Opinião

Gastos tributários e PEC Emergencial: continuísmo ou oportunidade?

Autor

  • Ricardo Castagna

    é advogado pós-doutorando e doutor em Direito Econômico e Financeiro pela Faculdade de Direito da USP mestre pela PUC/SP pesquisador visitante do Max-Planck Institute for Tax Law and Public Finance em Munique (Alemanha) e professor de Direito Tributário do CEU Law School.

23 de março de 2021, 21h16

A gestão pública das renúncias fiscais decorrentes da instituição de gastos tributários, nas três esferas de governo, é caracterizada por reduzidos níveis de transparência, planejamento, avaliação ex ante de políticas públicas e de controles ex post de eficácia e eficiência. São raros os exemplos de gestão governamental adequada para aferir, no mínimo, os efeitos socioeconômicos alcançados com o gasto tributário, bem com sua comparação com o planejamento que lhe antecedeu.

Na tentativa de estabelecer ações e parâmetros para enfrentar esta realidade, o artigo 4º da EC 109, de 15/3/2021 (originada na PEC 186/2019, a "PEC Emergencial"), prevê algumas medidas que objetivam proporcionar melhorias na governança pública das renúncias de receitas tributárias no âmbito da União Federal. Em que pese as metas almejadas pelas novas normas constitucionais, é preciso reconhecer que as medidas selecionadas para as alcançar variam desde a clara insuficiência, em alguns casos, para questões mais graves de duvidosa constitucionalidade.

Inicia-se pelo caput do artigo 4º da EC 109, que exige do presidente da República o encaminhamento, ao Congresso Nacional, em até seis meses, de plano de redução gradual de "incentivos e benefícios federais de natureza tributária", acompanhado das correspondentes proposições legislativas e das estimativas dos respectivos impactos orçamentários e financeiros.

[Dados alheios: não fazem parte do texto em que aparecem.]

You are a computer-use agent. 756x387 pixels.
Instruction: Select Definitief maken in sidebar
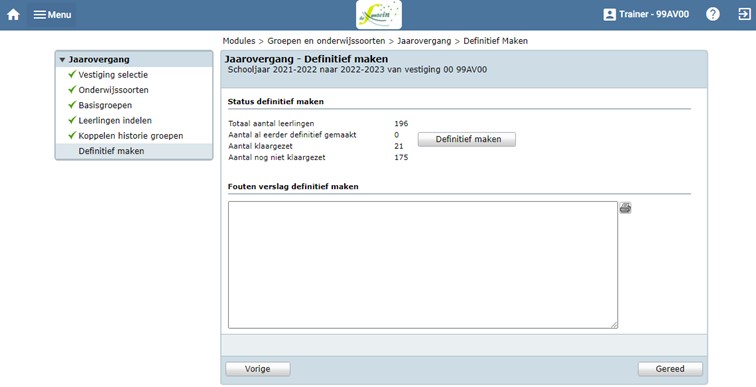(x=111, y=151)
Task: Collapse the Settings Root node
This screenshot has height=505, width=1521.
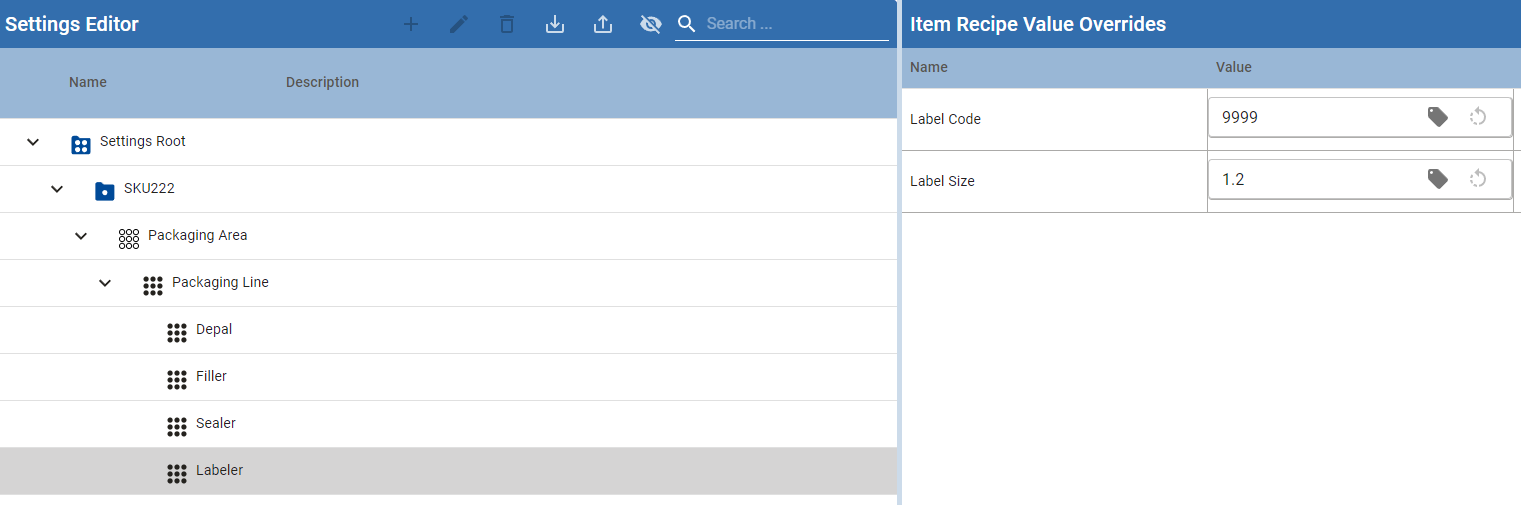Action: coord(33,142)
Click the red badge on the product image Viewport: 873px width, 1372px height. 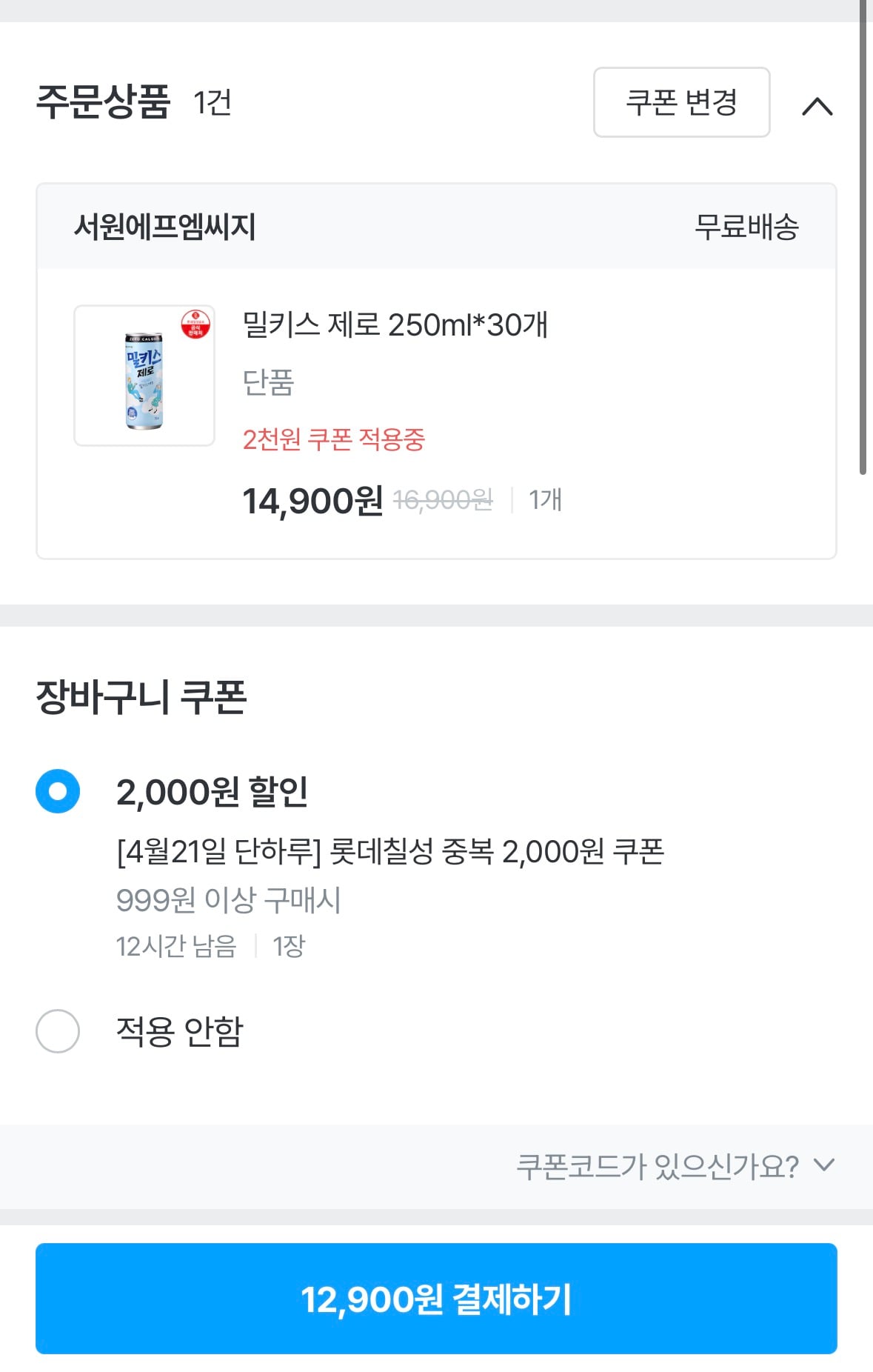point(195,324)
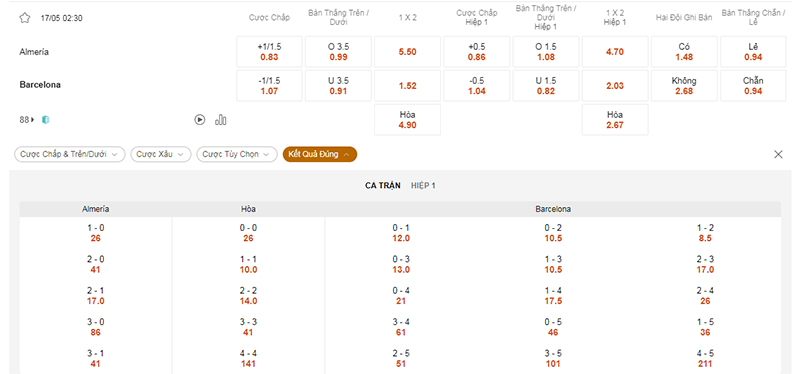
Task: Select the CẢ TRẬN tab
Action: (x=383, y=186)
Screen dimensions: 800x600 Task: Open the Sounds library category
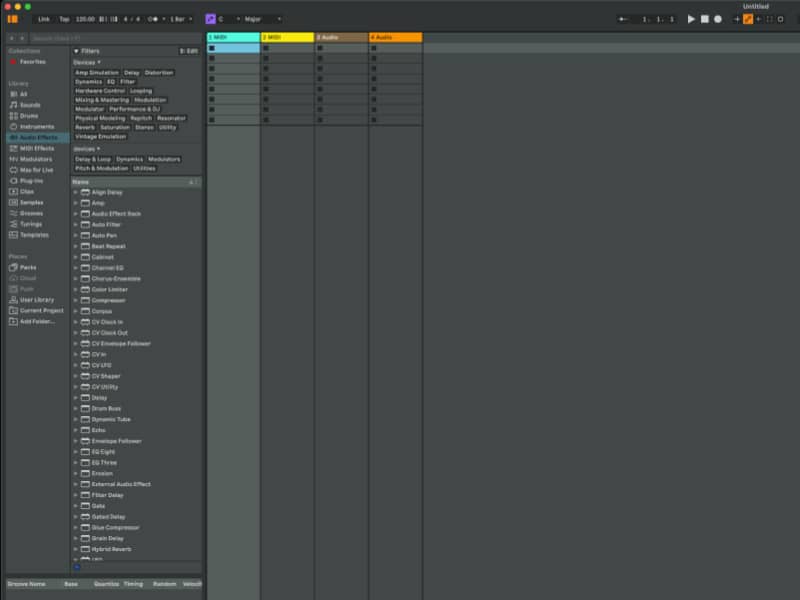pyautogui.click(x=29, y=104)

Num primeiro plano, é de se notar que não há previsão de qualquer penalidade para a hipótese de descumprimento da aludida obrigação por parte do presidente. E mesmo que seja encaminhado pelo chefe do Poder Executivo, o plano deverá naturalmente passar pela deliberação do Congresso, onde estará sujeito a toda sorte de negociações, e até mesmo à possível rejeição. Portanto, trata-se de norma de duvidosa utilidade, que apenas reflete deveres de governança pública já amplamente exigidos na CF/88, mas que jamais foram adequadamente observados.

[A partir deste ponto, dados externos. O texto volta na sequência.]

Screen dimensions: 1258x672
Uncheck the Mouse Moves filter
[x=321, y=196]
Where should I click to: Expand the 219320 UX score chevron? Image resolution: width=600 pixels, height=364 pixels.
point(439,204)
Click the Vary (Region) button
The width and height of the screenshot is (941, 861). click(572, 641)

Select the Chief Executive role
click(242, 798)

O §1º do mesmo dispositivo traça parâmetros de redução gradual dos gastos tributários vigentes na data de promulgação a aludida EC 109: para o ano em que encaminhado o plano, uma redução de 10%; e para os oito anos subsequentes, uma redução em montante total que não ultrapasse 2% do PIB.

A norma em questão novamente esquiva-se de exigir qualquer espécie de análise de eficácia e eficiência dos gastos tributários para a escolha daqueles que serão eliminados ou reduzidos. Funda-se exclusivamente em critérios numéricos, cabendo ao Executivo propor uma redução gradual das renúncias de receita segundo parâmetros que não necessariamente se referem a uma adequada governança pública.

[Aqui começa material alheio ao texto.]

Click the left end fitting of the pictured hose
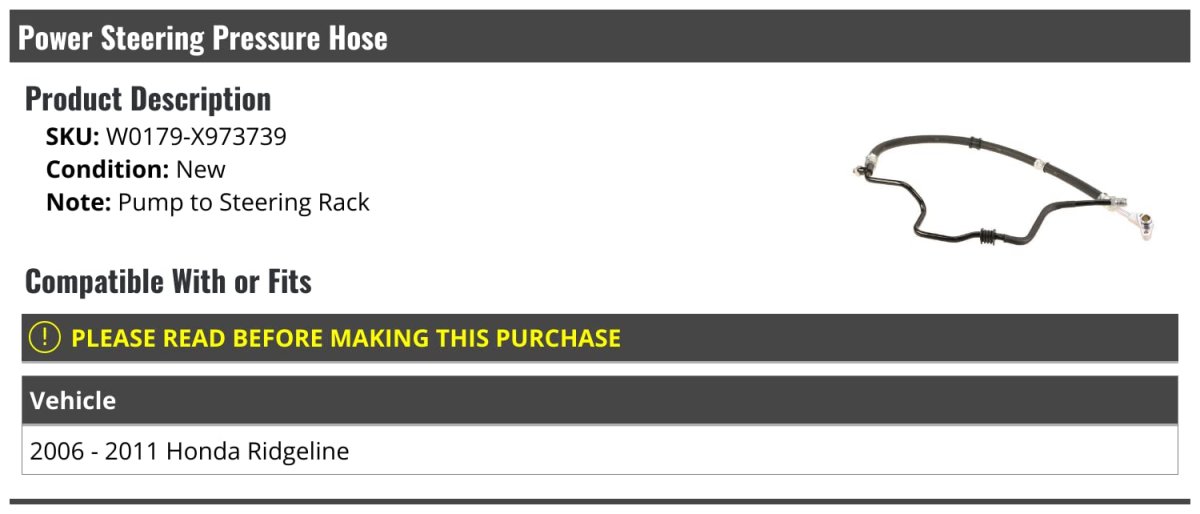 (861, 172)
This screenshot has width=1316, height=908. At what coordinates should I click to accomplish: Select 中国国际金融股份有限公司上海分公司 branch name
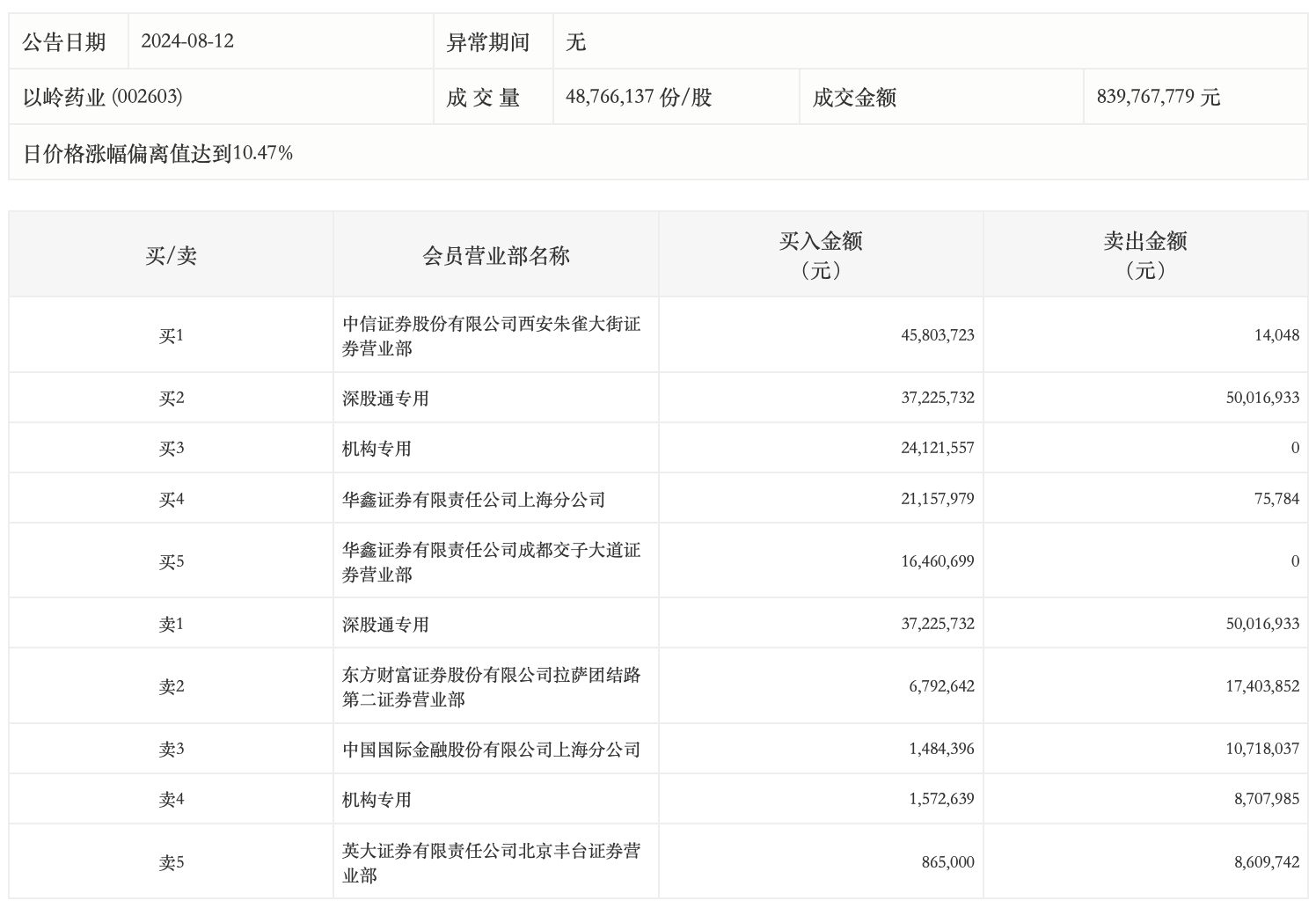click(x=491, y=750)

De igual modo, não há exigência para avaliação dos impactos socioeconômicos decorrentes da redução dos gastos tributários, que serão inevitáveis. Permite-se, assim, a perpetuação das práticas atualmente adotadas, nas quais a instituição, majoração, prorrogação, redução ou extinção de gastos tributários possuem baixíssimo nível de transparência e gestão.

O próprio parâmetro numérico eleito pela norma constitucional é de difícil aplicação, haja vista que a RFB utiliza, na mensuração das renúncias de receitas tributárias da União, o critério da perda de arrecadação (Revenue Forgone Method), o mais difundido entre os países integrantes da OCDE. Neste critério, é muito dificultoso para a RFB mensurar o ganho de arrecadação decorrente da redução ou extinção do gasto tributário, justamente pela impossibilidade de prever e avaliar as alterações comportamentais dos contribuintes frente à alteração ou eliminação do benefício.

O §2º do artigo em exame lista gastos tributários que ficaram a salvo do plano de redução gradual, a saber: o Simples Nacional, a imunidade de instituições de educação e de assistência social sem fins lucrativos, aqueles relativos a programas de financiamento ao setor produtivo das Regiões Norte, Nordeste e Centro-Oeste, zonas francas e áreas de livre comércio, os benefícios relacionados à cesta básica e aqueles pertinentes à concessão de bolsas de estudo para estudantes de cursos superiores.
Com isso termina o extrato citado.